● TEXTE SÉLECTIONNÉ:
«L’usine», l’amour aux temps du désastre

Sur un texte de Laura Amar (Nikki ne mourra pas), L’usine expose le quotidien de survivance de Joséphine et de Joseph dans un monde en décomposition. Poétiquement riche, le texte se prolonge dans une mise en scène étoffée de Frédérique Bradet pour raconter le quotidien des rescapés, leur tentative d’aimer dans un environnement en ruine.
Le décor, d’abord, concourt à ce prolongement du geste d’écriture initial. Les échelles parsemant la petite salle du studio Marc-Doré sont des espaces de jeu offerts, dans les ruines d’une ville déserte, sans vie. La scénographie appelle des gestes décalés de la part des interprètes Laura Amar et Gabriel Cloutier Tremblay. De pair avec plusieurs mouvements ouvertement désarticulés, il y a là un premier pas de côté par rapport au réalisme, une ouverture bienvenue d’expression corporelle.
Louis-Robert Bouchard, qui signe l’éclairage, déploie un écrin invitant, propre à fixer notre attention : par exemple cette scène d’une nécessaire intervention chirurgicale sous la chaleur orangée des bulbes, alors que la gangrène perce les jambes de Joséphine. Avec la proximité propre à la petite salle, l’ambiance tamisée offre une scène arrache-coeur — non par la rudesse de l’action, mais par cette paradoxale beauté qu’elle déploie, le geste précaire de personnages qui continuent néanmoins de chercher quand tout s’écroule.

● DONNÉES:
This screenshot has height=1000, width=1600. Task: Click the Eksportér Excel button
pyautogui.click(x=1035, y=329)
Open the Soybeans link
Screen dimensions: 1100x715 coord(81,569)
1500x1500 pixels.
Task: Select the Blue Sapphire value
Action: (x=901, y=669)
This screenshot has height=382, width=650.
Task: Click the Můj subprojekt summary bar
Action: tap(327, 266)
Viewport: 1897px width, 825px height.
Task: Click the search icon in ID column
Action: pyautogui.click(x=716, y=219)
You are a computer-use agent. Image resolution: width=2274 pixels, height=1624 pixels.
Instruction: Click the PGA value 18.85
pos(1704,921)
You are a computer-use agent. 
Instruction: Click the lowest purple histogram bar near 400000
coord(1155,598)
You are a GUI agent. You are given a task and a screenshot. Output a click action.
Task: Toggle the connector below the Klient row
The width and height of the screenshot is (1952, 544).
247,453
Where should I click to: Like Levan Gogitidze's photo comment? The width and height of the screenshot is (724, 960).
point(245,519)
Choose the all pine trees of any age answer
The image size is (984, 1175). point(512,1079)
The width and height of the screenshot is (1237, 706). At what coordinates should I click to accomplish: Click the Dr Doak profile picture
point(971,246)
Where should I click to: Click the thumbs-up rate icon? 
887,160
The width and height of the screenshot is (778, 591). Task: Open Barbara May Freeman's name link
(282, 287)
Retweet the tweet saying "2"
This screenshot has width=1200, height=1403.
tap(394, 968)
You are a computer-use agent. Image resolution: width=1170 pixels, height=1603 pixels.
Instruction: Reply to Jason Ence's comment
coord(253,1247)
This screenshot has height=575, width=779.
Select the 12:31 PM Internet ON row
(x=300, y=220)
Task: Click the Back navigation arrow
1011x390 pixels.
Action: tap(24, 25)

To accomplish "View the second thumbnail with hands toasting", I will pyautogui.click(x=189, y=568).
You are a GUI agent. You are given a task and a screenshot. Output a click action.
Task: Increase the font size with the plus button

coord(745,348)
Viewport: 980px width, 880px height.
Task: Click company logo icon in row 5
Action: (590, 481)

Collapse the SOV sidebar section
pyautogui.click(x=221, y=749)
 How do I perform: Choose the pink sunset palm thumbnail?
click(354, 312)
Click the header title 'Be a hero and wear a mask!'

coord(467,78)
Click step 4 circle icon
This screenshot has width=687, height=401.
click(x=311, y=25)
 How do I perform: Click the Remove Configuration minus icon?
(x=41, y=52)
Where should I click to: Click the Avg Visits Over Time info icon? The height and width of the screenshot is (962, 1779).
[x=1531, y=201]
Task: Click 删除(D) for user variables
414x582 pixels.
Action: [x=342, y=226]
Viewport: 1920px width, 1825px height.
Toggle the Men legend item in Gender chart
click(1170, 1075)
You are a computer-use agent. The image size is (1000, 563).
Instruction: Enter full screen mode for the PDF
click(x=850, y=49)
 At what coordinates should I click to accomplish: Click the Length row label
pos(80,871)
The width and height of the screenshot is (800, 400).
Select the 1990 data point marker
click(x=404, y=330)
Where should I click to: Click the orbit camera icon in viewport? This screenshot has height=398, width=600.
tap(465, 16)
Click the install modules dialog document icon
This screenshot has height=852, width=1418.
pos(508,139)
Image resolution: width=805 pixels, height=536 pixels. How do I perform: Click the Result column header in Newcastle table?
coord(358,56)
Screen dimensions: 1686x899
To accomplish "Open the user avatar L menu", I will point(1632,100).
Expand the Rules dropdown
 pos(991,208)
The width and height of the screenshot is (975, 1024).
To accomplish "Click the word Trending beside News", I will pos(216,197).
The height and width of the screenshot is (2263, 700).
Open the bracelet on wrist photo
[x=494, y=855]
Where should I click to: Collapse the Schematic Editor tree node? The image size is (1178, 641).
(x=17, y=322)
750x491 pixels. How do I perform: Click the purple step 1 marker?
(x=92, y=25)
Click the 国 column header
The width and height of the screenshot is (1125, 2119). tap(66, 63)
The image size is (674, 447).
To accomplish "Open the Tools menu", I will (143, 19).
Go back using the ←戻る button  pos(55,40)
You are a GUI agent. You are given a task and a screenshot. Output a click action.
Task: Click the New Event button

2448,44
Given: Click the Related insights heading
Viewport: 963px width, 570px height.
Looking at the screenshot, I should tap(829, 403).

● TÂCHE À RÉALISER:
Reprenez le passage du texte sélectionné qui va de « Le décor, d’abord, concourt » jusqu'à « bienvenue d’expression corporelle. » inclus, en remplaçant « échelles » par « passerelles ».

● RÉPONSE ATTENDUE:
Le décor, d’abord, concourt à ce prolongement du geste d’écriture initial. Les passerelles parsemant la petite salle du studio Marc-Doré sont des espaces de jeu offerts, dans les ruines d’une ville déserte, sans vie. La scénographie appelle des gestes décalés de la part des interprètes Laura Amar et Gabriel Cloutier Tremblay. De pair avec plusieurs mouvements ouvertement désarticulés, il y a là un premier pas de côté par rapport au réalisme, une ouverture bienvenue d’expression corporelle.